Collection entries
· · · · ·
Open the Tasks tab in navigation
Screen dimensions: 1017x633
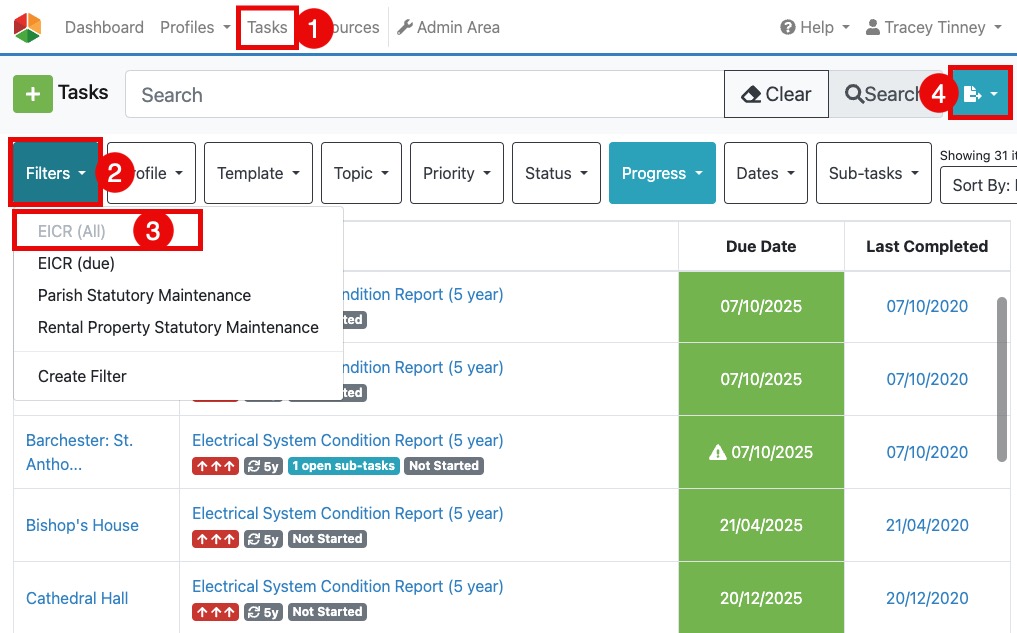tap(267, 28)
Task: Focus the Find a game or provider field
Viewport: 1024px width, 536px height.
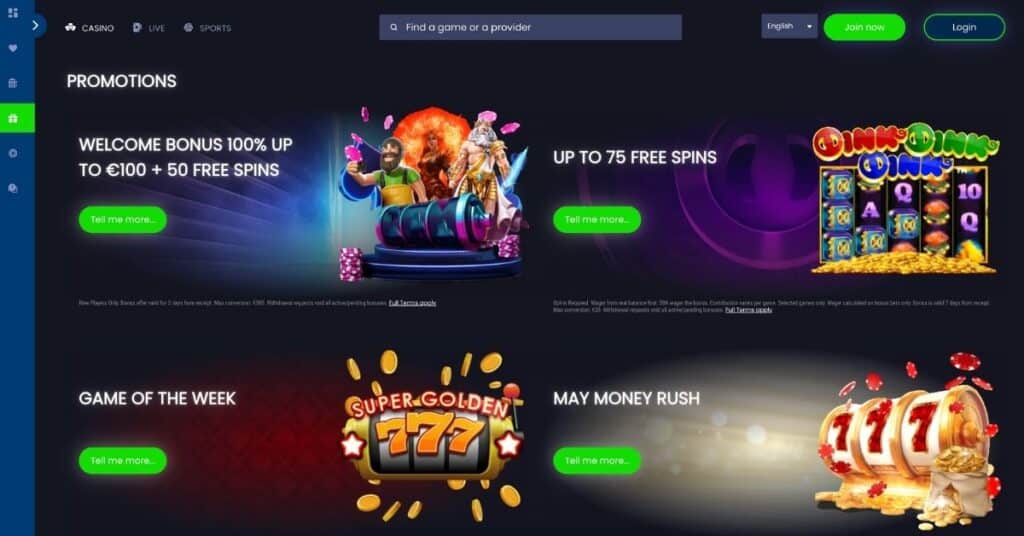Action: click(530, 27)
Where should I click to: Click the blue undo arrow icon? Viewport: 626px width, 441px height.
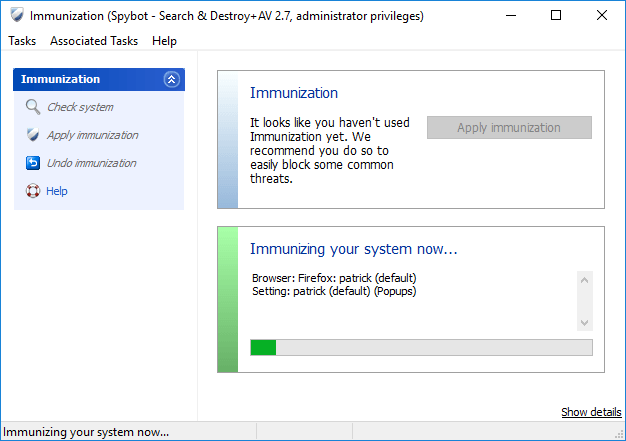tap(33, 163)
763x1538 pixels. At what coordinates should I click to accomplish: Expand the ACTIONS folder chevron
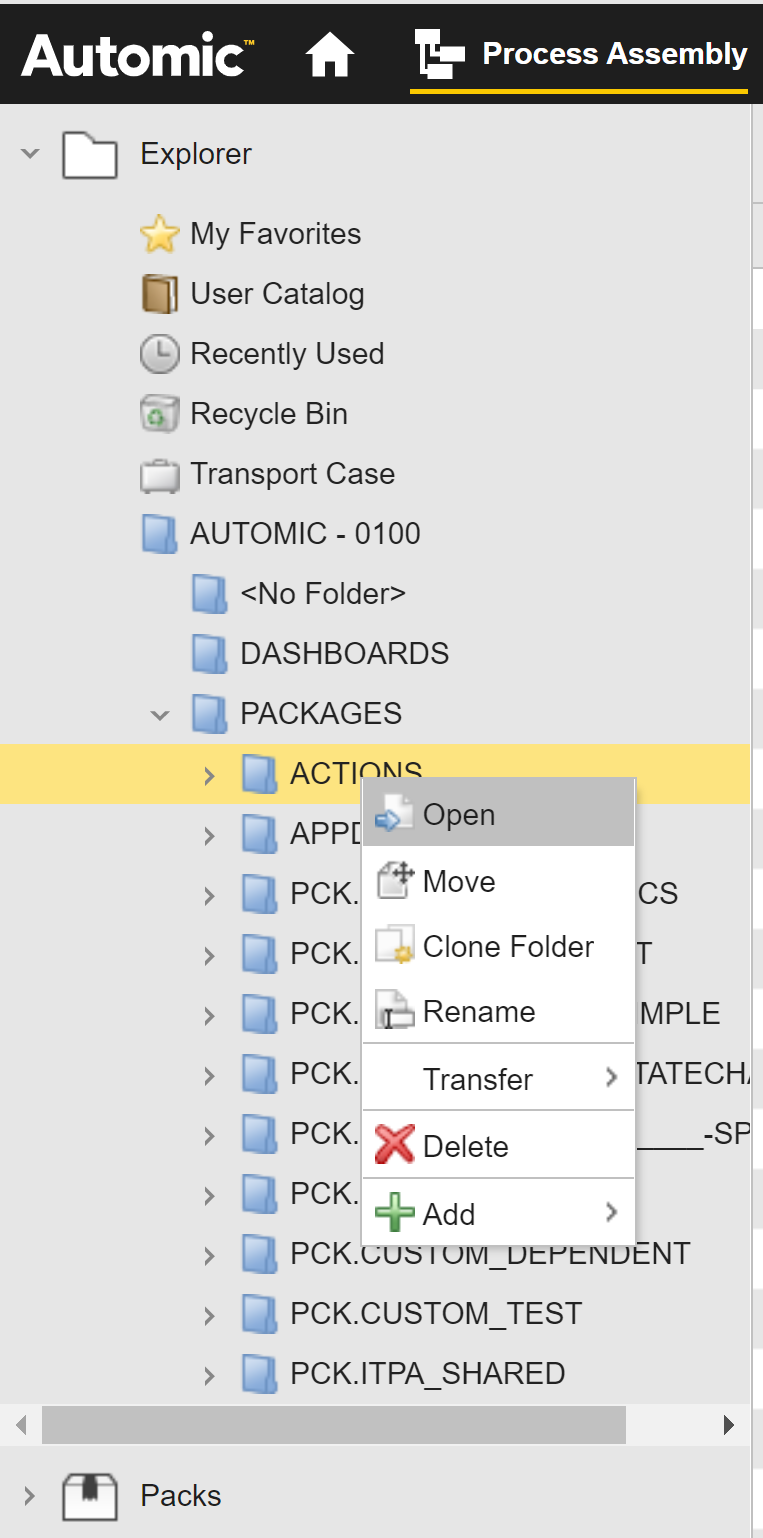(208, 774)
· · · · ·
Your assignment
Line by line, print the records above exactly, skipping each picture.

Reply
Open the Tasks tab in navigation
Screen dimensions: 1017x633
tap(267, 28)
Task: Focus the Find a game or provider field
Viewport: 1024px width, 536px height.
Action: click(530, 27)
Where should I click to: Click the blue undo arrow icon? Viewport: 626px width, 441px height.
tap(33, 163)
763x1538 pixels. At what coordinates should I click to accomplish: Expand the ACTIONS folder chevron
(208, 774)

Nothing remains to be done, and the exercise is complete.